The third favorite is one of Rome’s highest terraces, that of Villa Maraini, which enjoys a 360-degree view of the city. It stands on an artificial hill, at the time used as a deposit for the excavated material of what is today Via Ludovisi, now home to the Swiss Institute. The Villa was commissioned by a Swiss entrepreneur, the Count Emilio Maraini, who entrusted the construction to his brother, architect Otto Maraini; he created an elegant eclectic residence with references to Baroque and Neoclassical architecture, typical of suburban villas of the early twentieth century. The highlight of the building is the 26-meter high Belvedere Tower which offers an exceptional panoramic birds eye view of the whole city down below as the area in and around Via Veneto is one of the highest points of Rome.
Last but not least, another extraordinary terrace which has an exceptional and unusual view over the Eternal City, is the one belonging to the artistic hub Rhinoceros Fondazione Alda Fendi. A great patron of the arts and a great lover of her city, Alda Fendi has created a unique concept that is an engine of creativity and a place of culture for the production of artistic experiments in absolute freedom.
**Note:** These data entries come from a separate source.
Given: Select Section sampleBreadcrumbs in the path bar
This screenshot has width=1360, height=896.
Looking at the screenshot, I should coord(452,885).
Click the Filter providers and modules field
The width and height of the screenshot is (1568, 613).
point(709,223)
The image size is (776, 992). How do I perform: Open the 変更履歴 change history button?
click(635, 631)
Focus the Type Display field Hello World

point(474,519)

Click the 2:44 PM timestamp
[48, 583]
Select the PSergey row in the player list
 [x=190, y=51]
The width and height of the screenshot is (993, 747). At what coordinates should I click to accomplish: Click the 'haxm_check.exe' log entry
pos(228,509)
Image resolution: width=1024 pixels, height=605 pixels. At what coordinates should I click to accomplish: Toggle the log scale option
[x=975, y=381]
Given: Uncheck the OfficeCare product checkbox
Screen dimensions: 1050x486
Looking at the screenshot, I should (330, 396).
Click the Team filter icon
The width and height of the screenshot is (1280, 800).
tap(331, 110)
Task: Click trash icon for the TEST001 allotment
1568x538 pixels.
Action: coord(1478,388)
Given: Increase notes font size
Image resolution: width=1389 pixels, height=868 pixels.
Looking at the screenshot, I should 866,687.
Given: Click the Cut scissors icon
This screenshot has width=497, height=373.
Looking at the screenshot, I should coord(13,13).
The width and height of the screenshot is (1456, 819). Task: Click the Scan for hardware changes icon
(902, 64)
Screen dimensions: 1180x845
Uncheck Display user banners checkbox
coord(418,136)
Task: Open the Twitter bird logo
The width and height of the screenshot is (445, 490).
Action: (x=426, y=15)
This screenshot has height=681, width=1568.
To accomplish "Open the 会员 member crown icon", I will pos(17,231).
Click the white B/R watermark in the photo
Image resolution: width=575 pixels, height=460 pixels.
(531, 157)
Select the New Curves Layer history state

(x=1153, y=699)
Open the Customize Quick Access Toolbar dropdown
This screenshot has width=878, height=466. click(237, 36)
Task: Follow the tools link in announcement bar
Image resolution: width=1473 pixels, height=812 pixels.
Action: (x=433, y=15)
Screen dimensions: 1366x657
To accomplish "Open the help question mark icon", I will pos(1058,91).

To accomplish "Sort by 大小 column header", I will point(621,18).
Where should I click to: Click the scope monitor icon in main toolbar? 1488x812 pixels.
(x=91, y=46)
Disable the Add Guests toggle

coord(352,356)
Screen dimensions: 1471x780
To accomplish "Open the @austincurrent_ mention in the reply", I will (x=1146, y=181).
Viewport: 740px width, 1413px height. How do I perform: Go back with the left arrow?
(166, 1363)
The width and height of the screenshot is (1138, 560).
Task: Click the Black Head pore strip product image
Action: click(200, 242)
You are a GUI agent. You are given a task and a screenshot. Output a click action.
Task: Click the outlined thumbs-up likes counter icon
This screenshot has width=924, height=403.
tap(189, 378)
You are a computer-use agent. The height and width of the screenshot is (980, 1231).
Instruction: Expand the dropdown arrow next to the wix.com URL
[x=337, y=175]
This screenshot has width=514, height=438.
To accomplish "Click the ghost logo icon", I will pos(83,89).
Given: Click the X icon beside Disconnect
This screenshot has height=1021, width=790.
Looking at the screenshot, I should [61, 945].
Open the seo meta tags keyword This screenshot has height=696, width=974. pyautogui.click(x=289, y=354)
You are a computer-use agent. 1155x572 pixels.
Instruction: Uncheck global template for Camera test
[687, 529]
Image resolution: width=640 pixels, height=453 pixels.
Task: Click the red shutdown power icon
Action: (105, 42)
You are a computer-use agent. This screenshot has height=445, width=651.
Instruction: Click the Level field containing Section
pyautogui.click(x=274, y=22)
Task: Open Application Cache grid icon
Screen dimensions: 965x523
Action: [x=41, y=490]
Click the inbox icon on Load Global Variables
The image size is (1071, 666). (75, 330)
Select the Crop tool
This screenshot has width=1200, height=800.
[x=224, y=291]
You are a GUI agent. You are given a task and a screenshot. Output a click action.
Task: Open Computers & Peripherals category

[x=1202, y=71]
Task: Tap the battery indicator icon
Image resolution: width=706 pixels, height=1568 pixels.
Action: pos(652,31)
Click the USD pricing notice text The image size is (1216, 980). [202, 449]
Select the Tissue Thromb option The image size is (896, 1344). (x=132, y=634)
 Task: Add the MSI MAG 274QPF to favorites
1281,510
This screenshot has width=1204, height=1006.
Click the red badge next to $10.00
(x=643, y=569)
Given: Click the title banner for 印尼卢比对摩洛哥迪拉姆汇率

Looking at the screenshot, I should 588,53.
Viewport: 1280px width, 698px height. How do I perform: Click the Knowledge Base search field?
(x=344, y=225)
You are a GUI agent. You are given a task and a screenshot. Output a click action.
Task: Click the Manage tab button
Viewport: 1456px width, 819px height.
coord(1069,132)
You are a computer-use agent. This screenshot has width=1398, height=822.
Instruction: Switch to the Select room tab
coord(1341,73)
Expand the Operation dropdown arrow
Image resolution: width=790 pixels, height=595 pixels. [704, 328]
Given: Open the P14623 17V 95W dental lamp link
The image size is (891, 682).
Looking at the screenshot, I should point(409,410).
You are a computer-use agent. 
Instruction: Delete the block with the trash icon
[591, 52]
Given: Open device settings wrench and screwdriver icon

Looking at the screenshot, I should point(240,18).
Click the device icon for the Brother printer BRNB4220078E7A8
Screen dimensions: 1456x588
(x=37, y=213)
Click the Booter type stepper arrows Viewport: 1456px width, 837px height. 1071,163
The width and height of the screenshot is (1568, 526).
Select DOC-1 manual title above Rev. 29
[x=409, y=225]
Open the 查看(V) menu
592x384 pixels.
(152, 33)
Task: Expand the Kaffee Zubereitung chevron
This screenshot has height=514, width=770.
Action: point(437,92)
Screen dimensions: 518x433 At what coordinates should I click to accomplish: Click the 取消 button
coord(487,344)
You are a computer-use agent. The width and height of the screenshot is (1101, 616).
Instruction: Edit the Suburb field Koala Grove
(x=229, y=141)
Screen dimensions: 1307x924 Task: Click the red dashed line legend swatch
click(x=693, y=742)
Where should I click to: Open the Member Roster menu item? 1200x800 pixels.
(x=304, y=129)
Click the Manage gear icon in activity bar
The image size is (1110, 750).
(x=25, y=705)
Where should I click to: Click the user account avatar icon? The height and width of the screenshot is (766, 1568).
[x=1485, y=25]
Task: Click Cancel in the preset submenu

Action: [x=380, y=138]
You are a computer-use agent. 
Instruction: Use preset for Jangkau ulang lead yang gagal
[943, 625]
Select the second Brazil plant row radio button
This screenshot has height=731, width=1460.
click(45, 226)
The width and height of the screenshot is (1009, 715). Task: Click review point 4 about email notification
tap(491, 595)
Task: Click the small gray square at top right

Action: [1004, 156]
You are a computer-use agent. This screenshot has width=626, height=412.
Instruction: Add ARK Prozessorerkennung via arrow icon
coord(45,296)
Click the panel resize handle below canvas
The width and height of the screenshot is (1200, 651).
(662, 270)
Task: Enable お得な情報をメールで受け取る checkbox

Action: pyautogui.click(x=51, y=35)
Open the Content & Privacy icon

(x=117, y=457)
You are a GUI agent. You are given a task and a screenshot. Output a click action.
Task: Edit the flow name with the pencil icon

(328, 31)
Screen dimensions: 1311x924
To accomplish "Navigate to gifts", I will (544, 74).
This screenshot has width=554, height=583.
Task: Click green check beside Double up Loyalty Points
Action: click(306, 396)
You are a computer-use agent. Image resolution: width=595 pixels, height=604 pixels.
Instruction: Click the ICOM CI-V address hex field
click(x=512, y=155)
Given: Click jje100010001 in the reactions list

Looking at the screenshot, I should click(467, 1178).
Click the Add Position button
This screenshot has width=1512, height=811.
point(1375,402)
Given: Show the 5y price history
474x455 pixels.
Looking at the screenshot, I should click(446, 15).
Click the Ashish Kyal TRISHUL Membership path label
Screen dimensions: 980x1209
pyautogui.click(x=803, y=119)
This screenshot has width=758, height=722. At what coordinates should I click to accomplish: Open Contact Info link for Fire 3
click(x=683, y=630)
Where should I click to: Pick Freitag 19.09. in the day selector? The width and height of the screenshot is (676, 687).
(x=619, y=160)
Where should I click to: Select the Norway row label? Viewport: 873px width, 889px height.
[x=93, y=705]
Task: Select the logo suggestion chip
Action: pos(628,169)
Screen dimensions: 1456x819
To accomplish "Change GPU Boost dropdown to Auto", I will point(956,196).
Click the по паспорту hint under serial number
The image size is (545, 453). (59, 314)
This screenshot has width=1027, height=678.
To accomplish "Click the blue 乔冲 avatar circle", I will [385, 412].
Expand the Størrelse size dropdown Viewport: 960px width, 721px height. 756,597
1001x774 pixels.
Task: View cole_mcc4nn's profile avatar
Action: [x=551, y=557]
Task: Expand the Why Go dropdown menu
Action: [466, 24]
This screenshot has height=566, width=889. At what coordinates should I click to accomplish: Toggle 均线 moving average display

The building, which has been restored by the celebrated archistar Jean Nouvelle, has been renamed Rhinoceros (homage to the animal kingdom and the creature which represented strength at the time of the emperor Augustus) and today houses an exhibition gallery on the ground floor dedicated to art shows, a restaurant with the wonderful terrace and 25 apartments for rent designed for international artists, curators and gallery owners. With its six majestic floors, Palazzo Rhinoceros stands out on the skyline of Rome on the borders of the Imperial Forums, set between the Arch of Janus and the Palatine Hill, with a view which is at the same time breathtaking and timeless.